1foto-di-Massimo-VarsalonaUna tradizione antichissima che si ripete ogni anno in prossimità del Natale. E’ il presepe, la rappresentazione della natività e di tutti personaggi, sacri e popolari, che ruotano attorno a Gesù venuto al mondo dentro la tradizionale capanna. In Sicilia non c’è casa in cui insieme all’albero non sia presente anche qualche statuina. In alcuni casi si tratta di piccoli o grandi capolavori, in altri di umili rappresentazioni che con lo stesso valore celebrano i momenti solenni che accompagnano il bambinello alla visita dei tre Re Magi.

Nelle province siciliane numerosi presepi viventi animano le strade, riportando i visitatori a circa 2mila anni fa, con dettagliate ricostruzioni di usi, costumi e riferimenti evangelici.

LE FOTO DEI PRESEPI IN SICILIA

Nel Palermitano, la Parrocchia “Santa Fara” di Cinisi insieme all’associazione culturale “Zahara” propongono la terza edizione del “Presepe Vivente” all’interno del bene confiscato alla mafia appartenuto al Boss Tano Badalamenti e adesso di proprietà del Comune (visitabile dal 22 dicembre al 6 gennaio secondo calendario).
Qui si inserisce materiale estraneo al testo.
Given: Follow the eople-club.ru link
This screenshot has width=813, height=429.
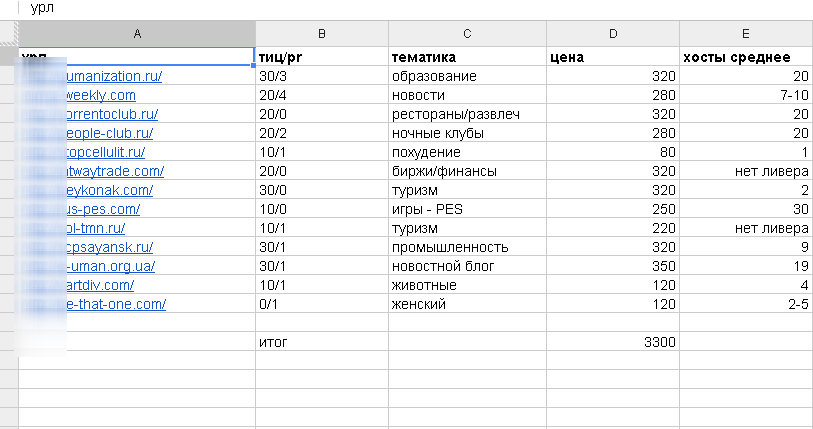Looking at the screenshot, I should pos(108,133).
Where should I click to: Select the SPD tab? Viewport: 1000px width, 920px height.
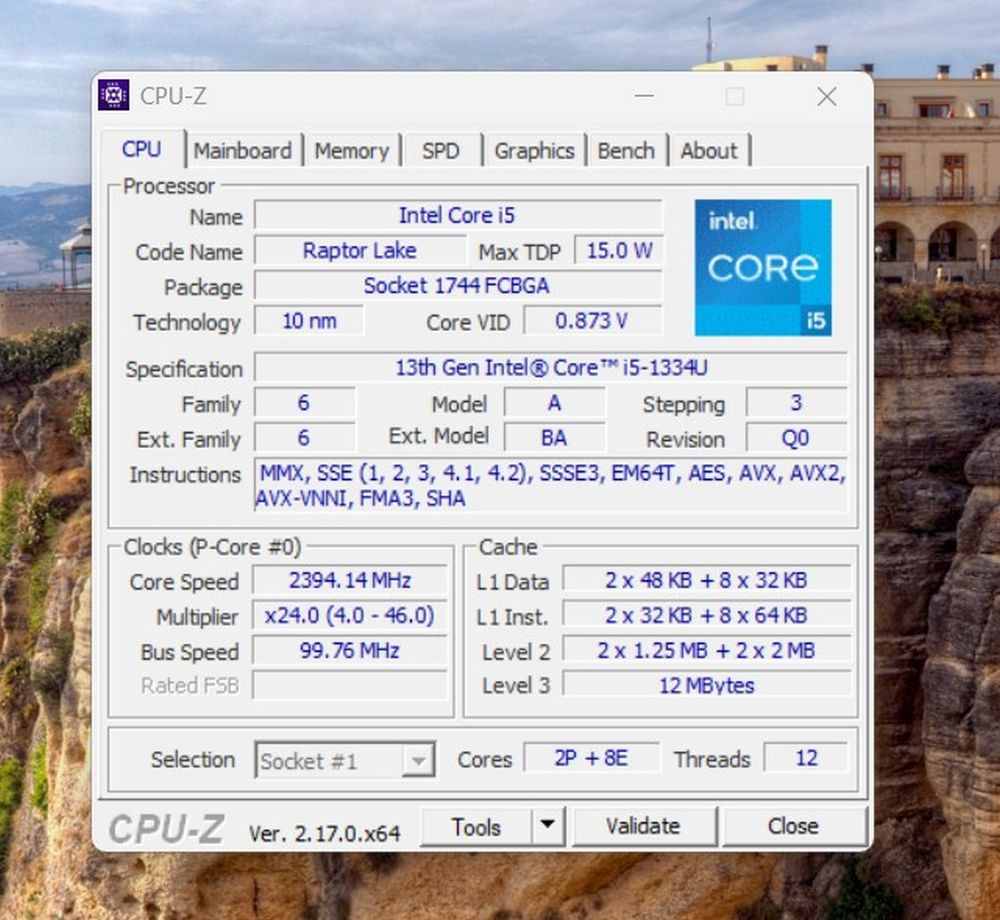click(440, 151)
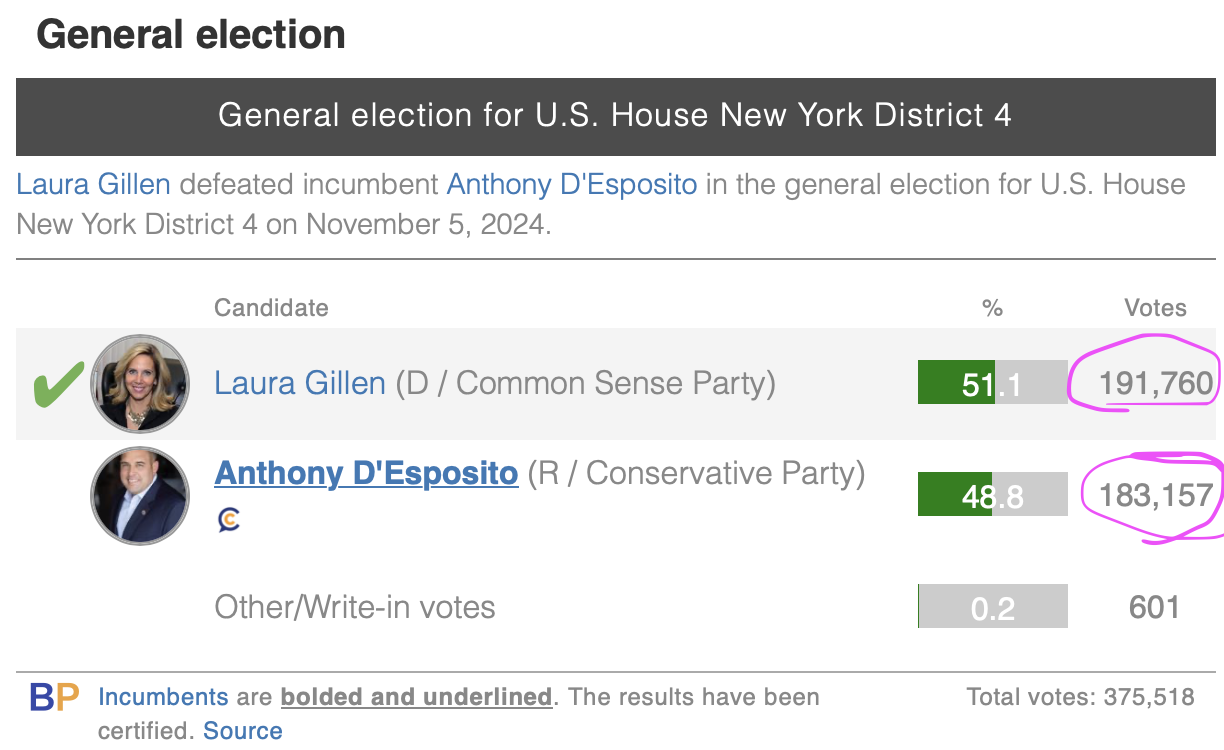Click Laura Gillen's profile photo
1224x750 pixels.
tap(139, 383)
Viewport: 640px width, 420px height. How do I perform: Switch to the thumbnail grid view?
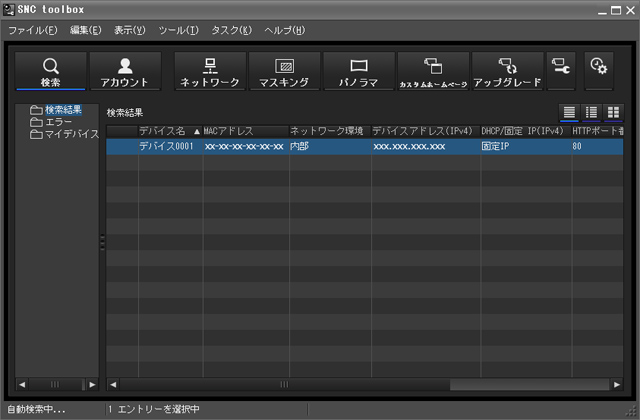(x=612, y=112)
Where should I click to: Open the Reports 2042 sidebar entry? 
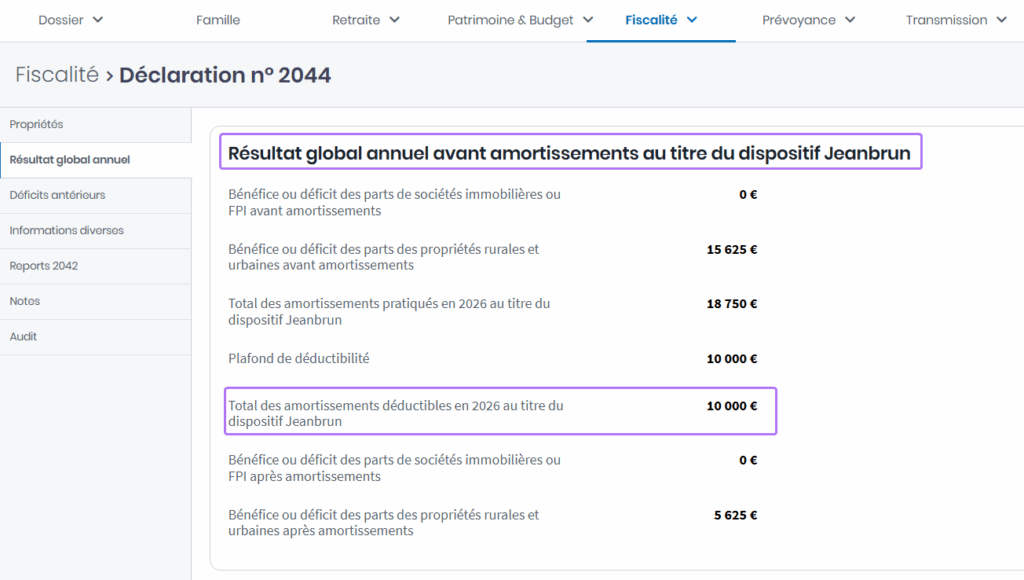coord(43,266)
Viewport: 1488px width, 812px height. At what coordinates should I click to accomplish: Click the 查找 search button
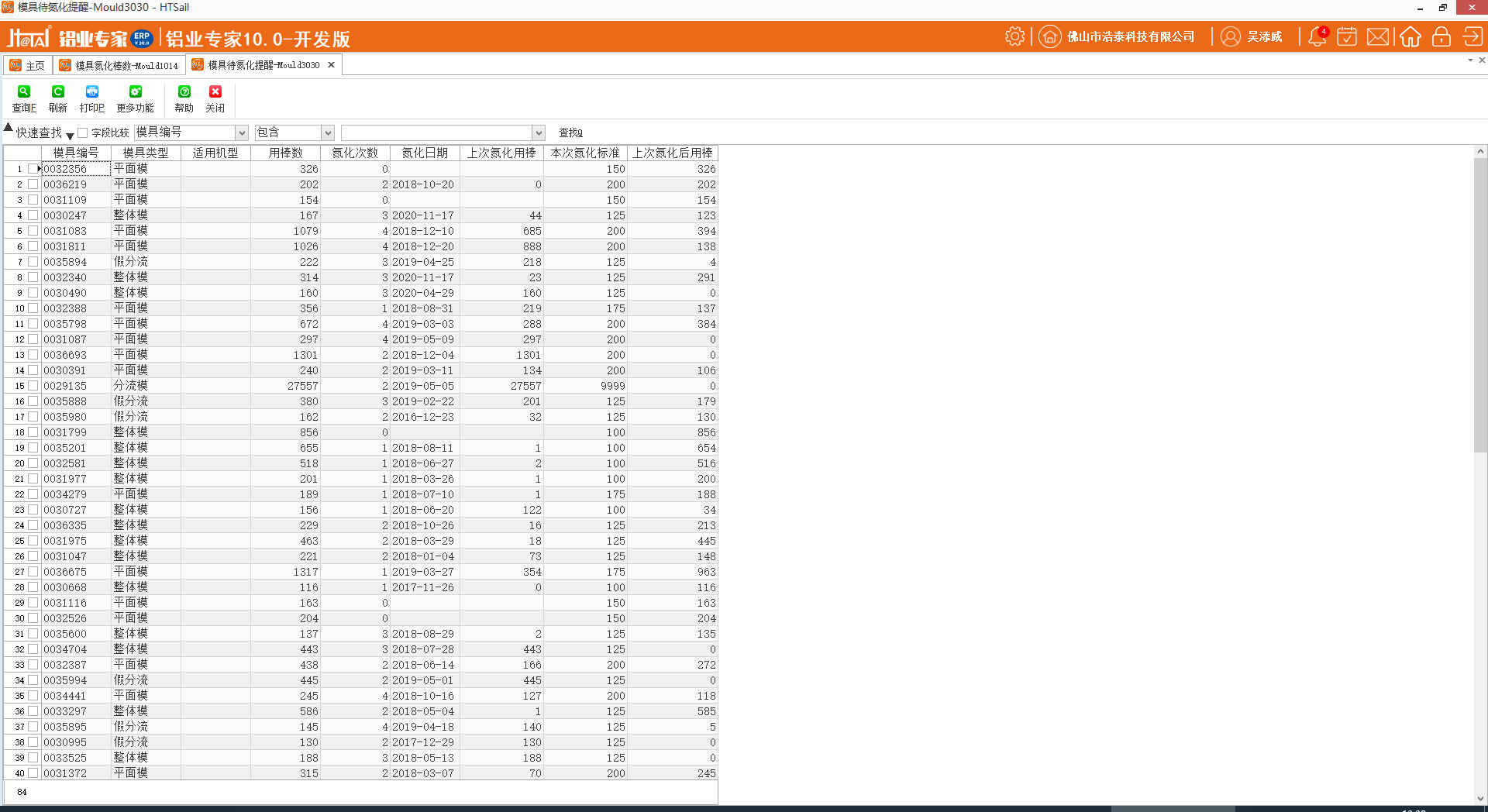[570, 133]
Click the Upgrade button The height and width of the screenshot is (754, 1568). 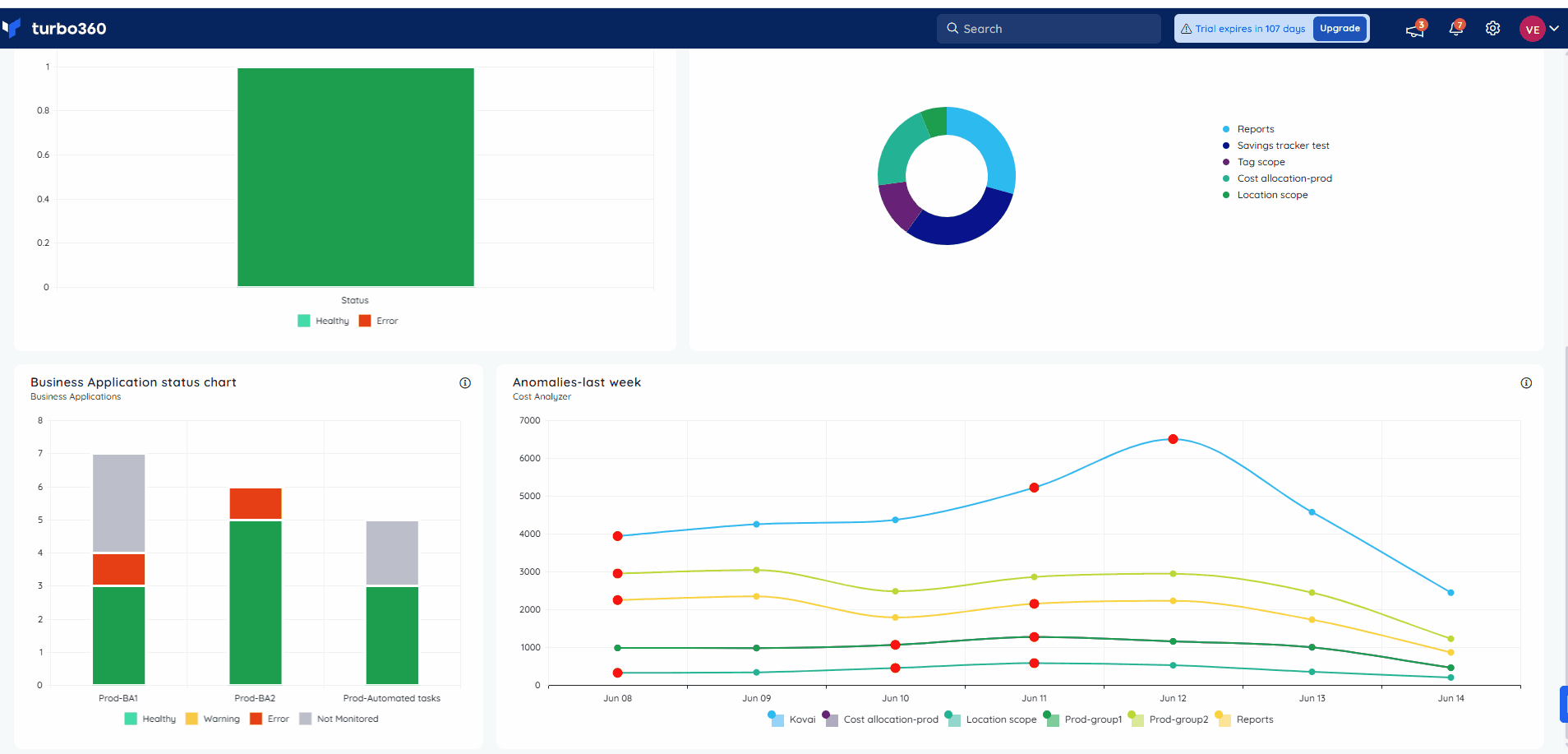pyautogui.click(x=1340, y=29)
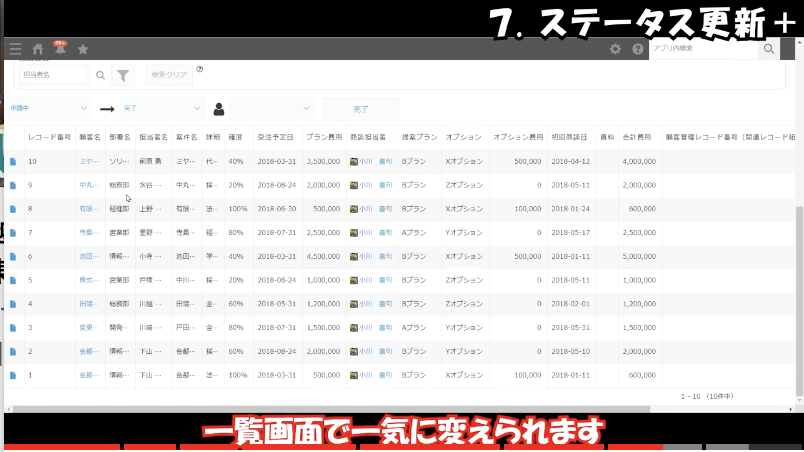Click the header app search magnifier button
This screenshot has height=452, width=804.
pyautogui.click(x=768, y=48)
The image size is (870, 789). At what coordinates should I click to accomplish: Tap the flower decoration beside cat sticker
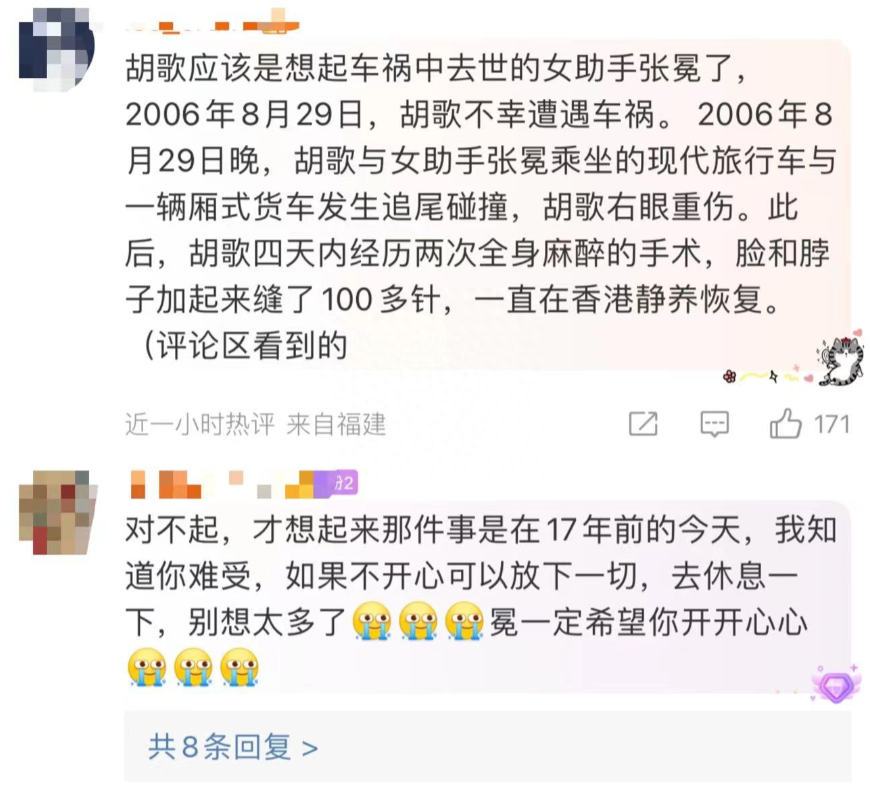coord(730,377)
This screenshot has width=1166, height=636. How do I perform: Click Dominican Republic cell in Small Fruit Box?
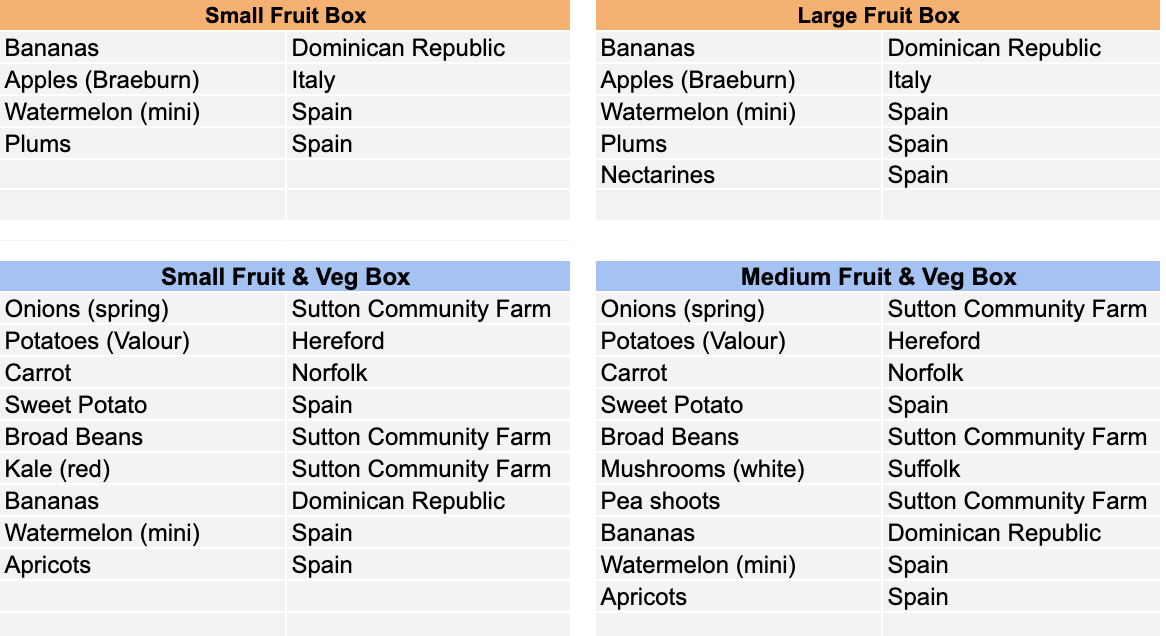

Anche Termini Imerese (dal 22 dicembre) e Prizzi (dal 24) si animano nelle settime edizioni dei rispettivi presepi viventi, raccontando i momenti salienti dall’annunciazione all’incontro tra i Magi ed Erode.

Personaggi in carne ed ossa anche nel Trapanese e in particolare aCustonaci nella suggestiva grotta Mangiapane. Oltre alla sacra famiglia, presente ogni anno dal 1981, l’intero borgo viene allestito con stalle, ovili e i tradizionali mestieri siciliani (dal 25 dicembre al 6 gennaio).

La provincia etnea si tinge di tradizione. Caltagirone, anche detta città dei presepi, diventa un’immensa vetrina di statuine e gruppi sacri, presenti anche nei musei e nelle parrocchie del paese. AMineo “Natale nei Vicoli” (dall’8 dicembre) è giunta alla XVIII edizione: mostre ed esposizioni di presepi artistici animano vicoli e androni di antichi palazzi del centro storico.

A Messina, dal prossimo 27 dicembre sarà inaugurato il presepe vivente di Montalto nel parco della Caperrina, sede della Comunità Movimento Adulti Scout Cattolici Italiani Messina 1 Il “Faro”. Particolarità dell’evento è il coinvolgimento di persone disabili affette da patologie e soggetti normodotati. Tutti i fuochi del presepe saranno alimentati dalla luce della pace giunta da Betlemme a Messina il 15 dicembre. All’interno del caratteristico borgo montano di Montalbano Elicona ogni anno viene organizzato un presepe vivente tra i più belli di Sicilia, con tanto di mestieri tradizionali tramandati dagli anziani del luogo.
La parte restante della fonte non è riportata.